Intresting extracts due to a (soft) paywall
NFT tickets
Dallas Mavericks owner Mark Cuban is a tech billionaire who is all-in on blockchain and NFTs. He doesn’t, however, place much significance on whether or not fans will shift from traditional cash to cryptocurrencies like Bitcoin or Dogecoin. Instead, he’s more interested in the wider business applications of all the technology.
“Everything is on the table. But I think the least important is using crypto as a currency. There are already gateways that enable that, so it’s simple for anyone to add,” Cuban said.
An NBA team owner/co-owner committee was recently formed to study blockchain technology and it includes Cuban, Ted Leonsis (Wizards), Joe Tsai (Nets), Steve Pagliuca (Celtics), Vivek Ranadive (Kings) and Ryan Sweeney (Jazz). All come from tech or finance backgrounds, indicative of a common denominator for sports team owners in the modern age.
One area that team owners are expected to try to apply blockchain is ticketing. Most entry into sports events now is done via digital applications rather than paper tickets, for both front-end retail sales and for the resale market. Putting tickets on blockchain theoretically allows teams and leagues to get a slice of secondary market sales when a buyer sells their ticket to someone else.
Leonsis made the case for blockchain-based ticket tracking in a recent call with The Athletic. He posed the example of a fan reselling a $150 face-value season ticket for $1,000.
“You made $850 and I didn’t share, the player didn’t share, the league didn’t share,” said Leonsis, a former AOL executive who also owns the WNBA’s Washington Mystics and NHL’s Washington Capitals.
He also said he’s interested in the technology to expand the global footprint for his teams beyond their local markets.
“I’m really interested in how to get out of the notion that I own a sports team and I have local media rights and a local market and I’m only as good as the size of my market. That to me is what is so interesting here,” Leonsis said. “There are eight billion people on the planet; six billion connected to high-speed internet; 500 million with interest in basketball. I have the Washington Capitals and I have 20,000 seats that I can sell to people 41 times a season. My market seems finite. A global market seems infinite.”
He theorized that could include selling NFT tickets to fans who’ll never attend a game in person but are willing to pay for digital keepsakes.
“A buyer can hold onto the memory, then resell the ticket,” he said. “I can sell a ticket to eight billion people. Previously, I could sell a ticket to 800,000 or 10 million, whatever is in your market. When people start to wrap their heads around this, it will be astounding the sea change this represents.”
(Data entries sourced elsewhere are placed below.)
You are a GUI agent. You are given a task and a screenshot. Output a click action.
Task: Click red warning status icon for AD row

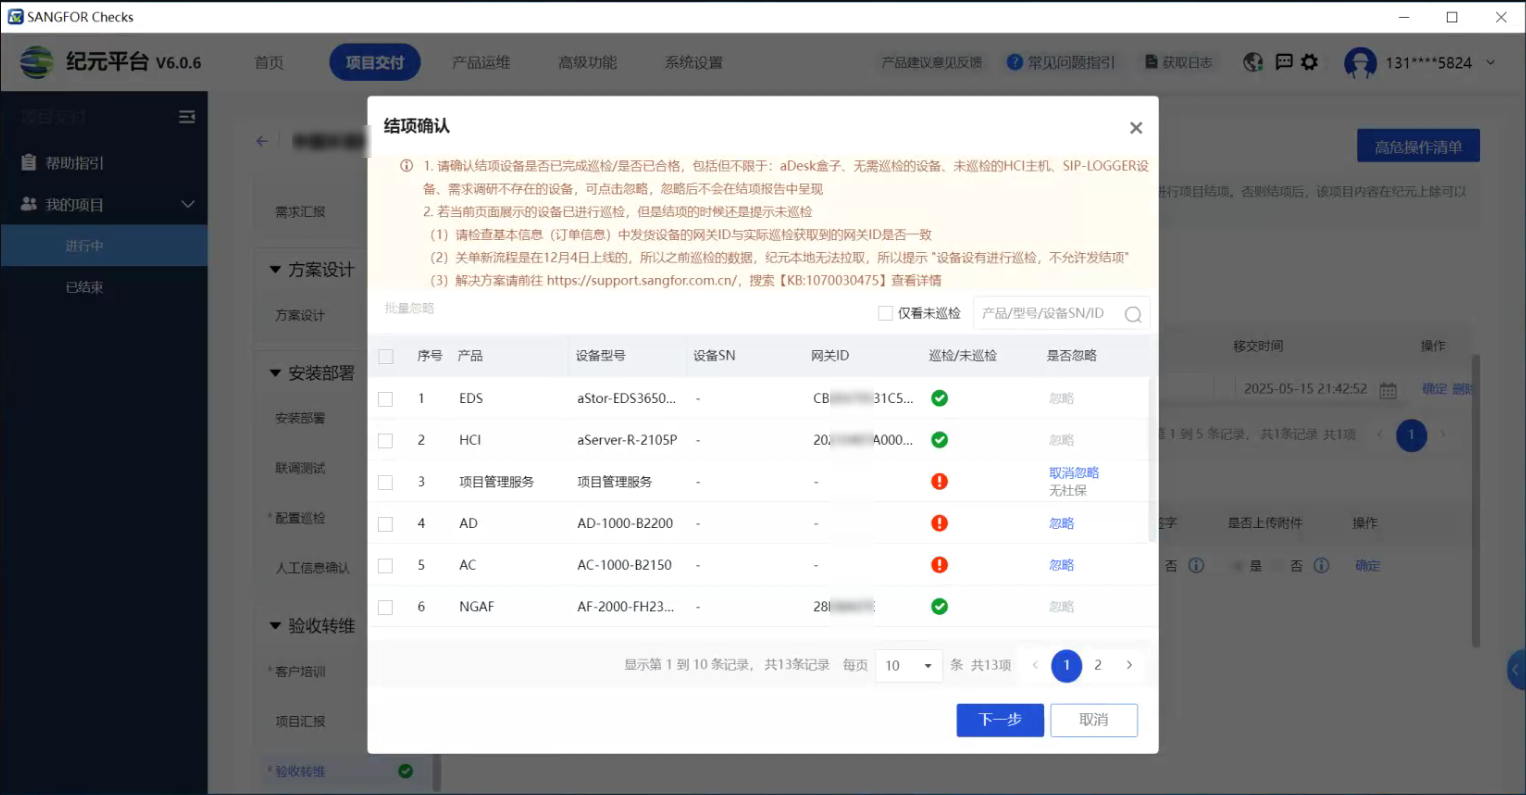click(939, 523)
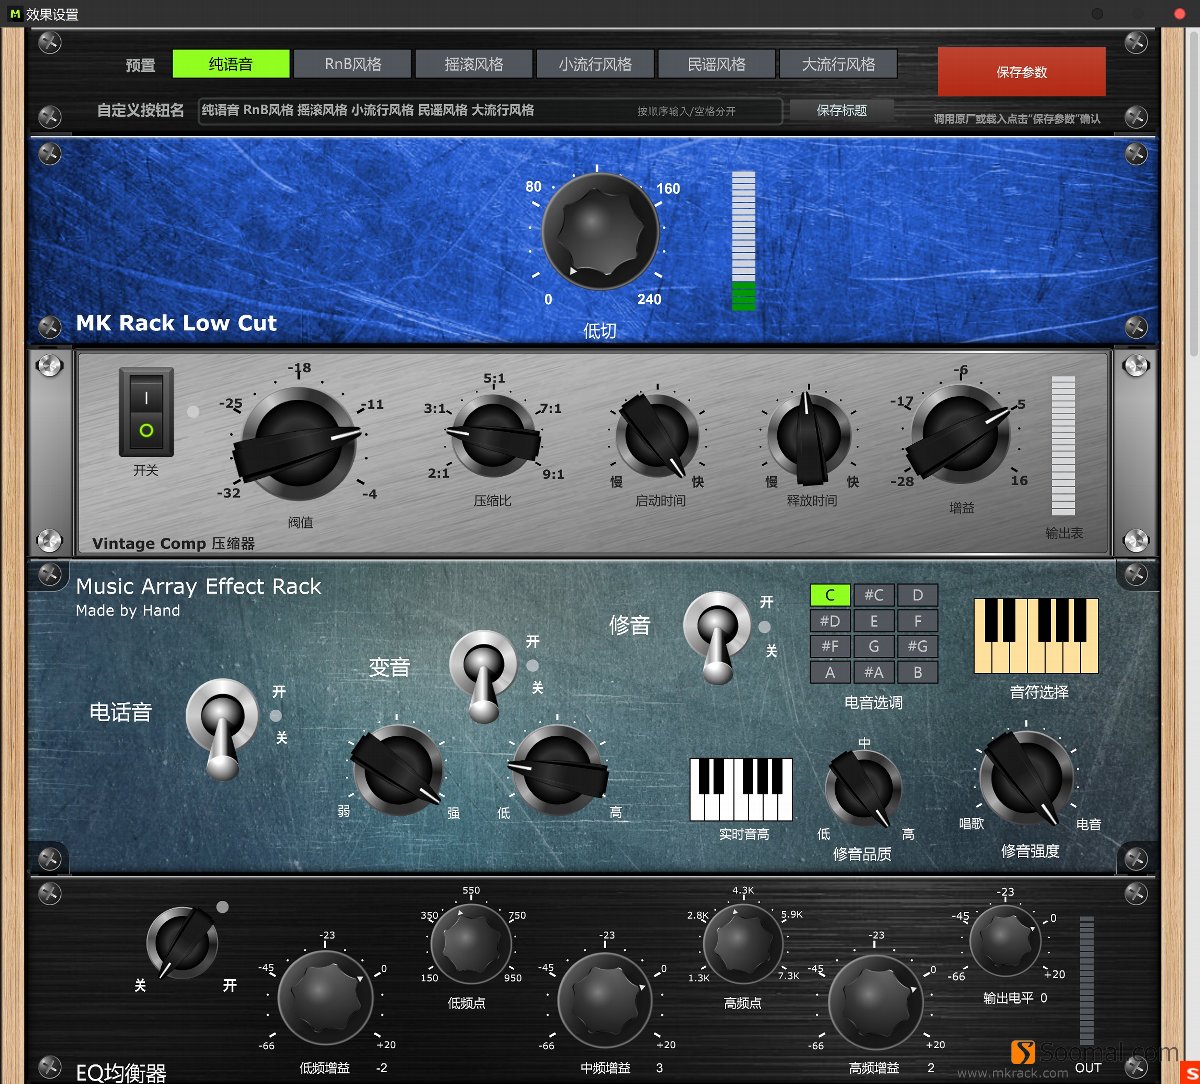Click the red 保存参数 button

(1021, 72)
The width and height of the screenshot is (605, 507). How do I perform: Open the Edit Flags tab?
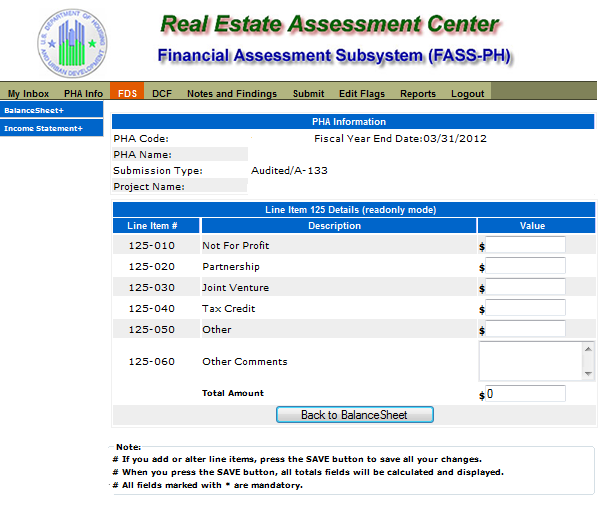[362, 94]
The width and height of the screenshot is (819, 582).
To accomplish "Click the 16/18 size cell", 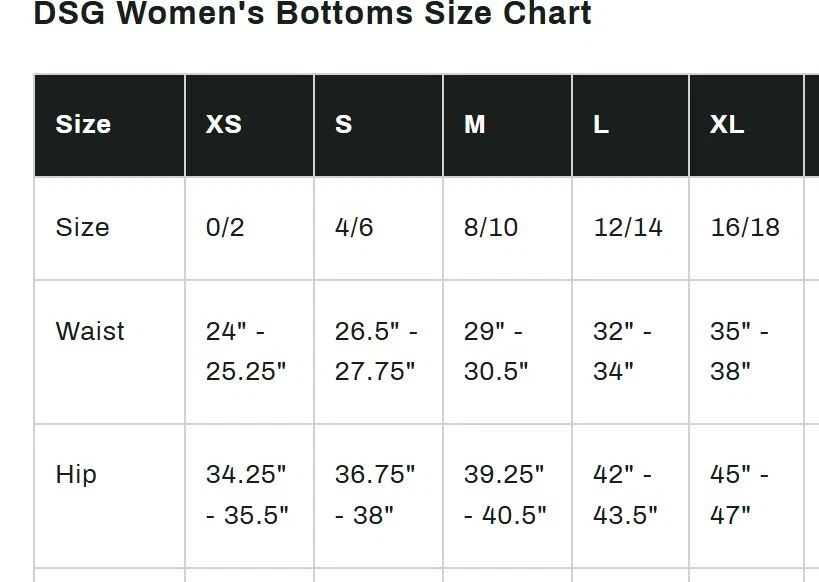I will coord(745,228).
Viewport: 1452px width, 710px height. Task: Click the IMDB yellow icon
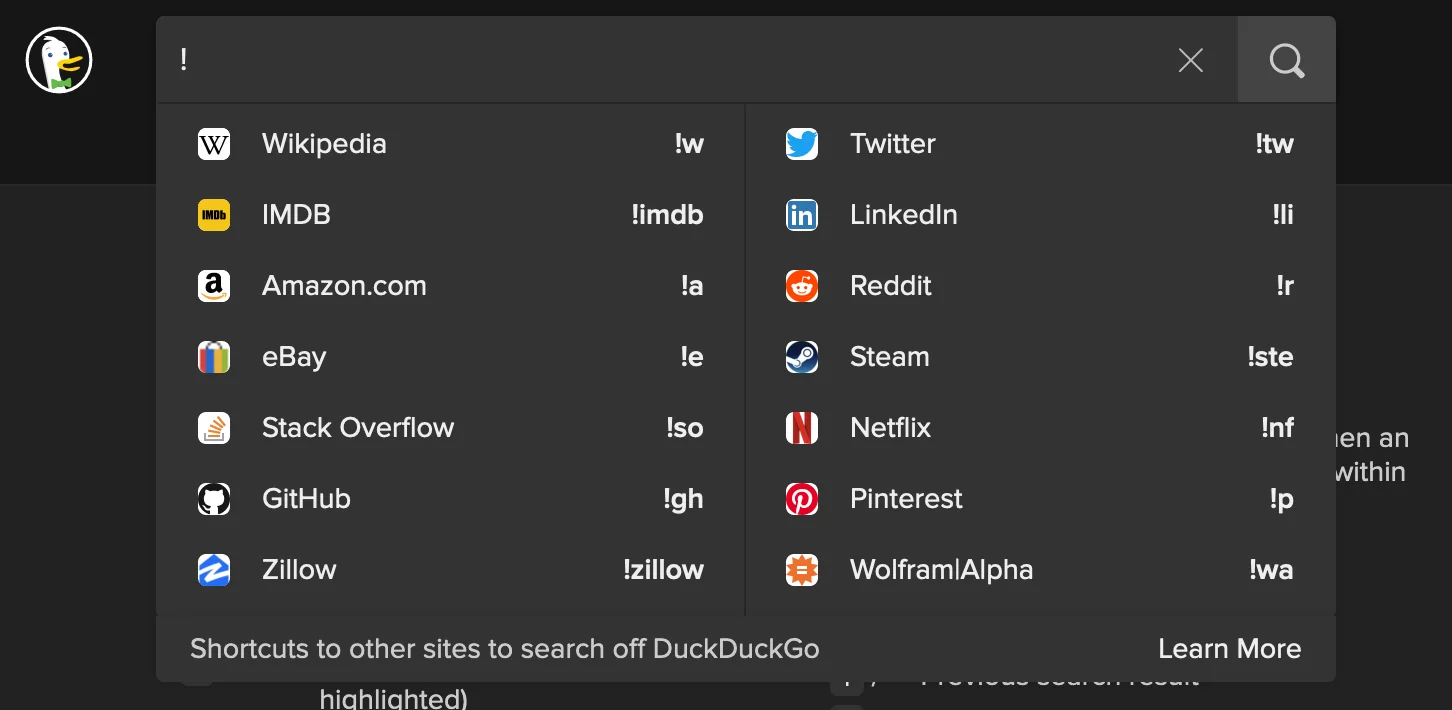click(x=214, y=214)
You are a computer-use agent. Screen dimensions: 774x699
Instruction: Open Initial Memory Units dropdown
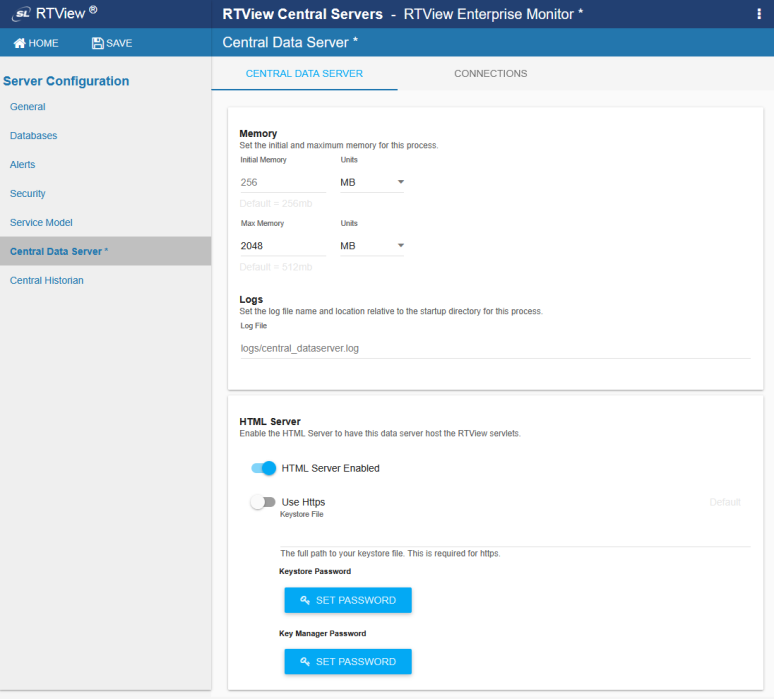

NFT collectibles & NBA topshots
It also could apply to merchandise and apparel sales that traditionally have been physical if enough fans are interested in buying virtual items.
“When we reveal a new jersey and it sells for $300, people can buy it online or in the arena. But if it becomes a collectible globally, that could be a much bigger business,” Leonsis said.
He likened the blockchain, crypto and NFT trends to the mid-1990s internet explosion. There is a lot of money to be made, he said, and that’s important to him because he estimates the pandemic effects on his business will take three years from which to recover financially.
“It feels to me like when we first got people in America online and the internet became open via the Netscape browser in ’94 and the world was your oyster in terms of innovation and creating new apps,” Leonsis said. “We see (blockchain) as a profound move from analog to digital, from unaccountable to transparent. From a way to know who is buying and to turn episodic revenue into reoccurring revenue. That’s a long and subtler story in building value.”
And speaking of value, he said NBA Top Shot as a business could be worth more than most NBA teams — thanks, in part, to the league’s backing of the NFT technology to help fuel a boom.
“It’s possible that Dapper Labs is now one of the 10 most valuable NBA teams,” Leonsis said. “It’s stood behind, it’s trustworthy and the marketplace is real. They have that magic right now.”
He did express some skepticism over some NFT efforts and acknowledged that the new technology will not be a windfall for everyone. That said, the underlying blockchain tech is here to stay, he said, and the winners will be those that are patient as markets sort themselves out.
“There is going to be some losses, some companies that don’t make it, people will lose money. That’s what happens,” Leonsis said. “A few people make money who are in early and it disappoints other people. Not everyone is going to be a winner in this short period of time.
“This isn’t just about the LeBron card trading up, the Jordan rookie card selling for $700,000. This is much, much bigger and I believe will be looked at as the birth of this next generation of value creation for many businesses but especially sports and teams and leagues,” Leonsis said.
“No one knows how the movie is going to end. It’s just starting. These are like coming attractions. I’m sending out the warning signals — don’t get overwhelmed by the theater, the noise being generated.”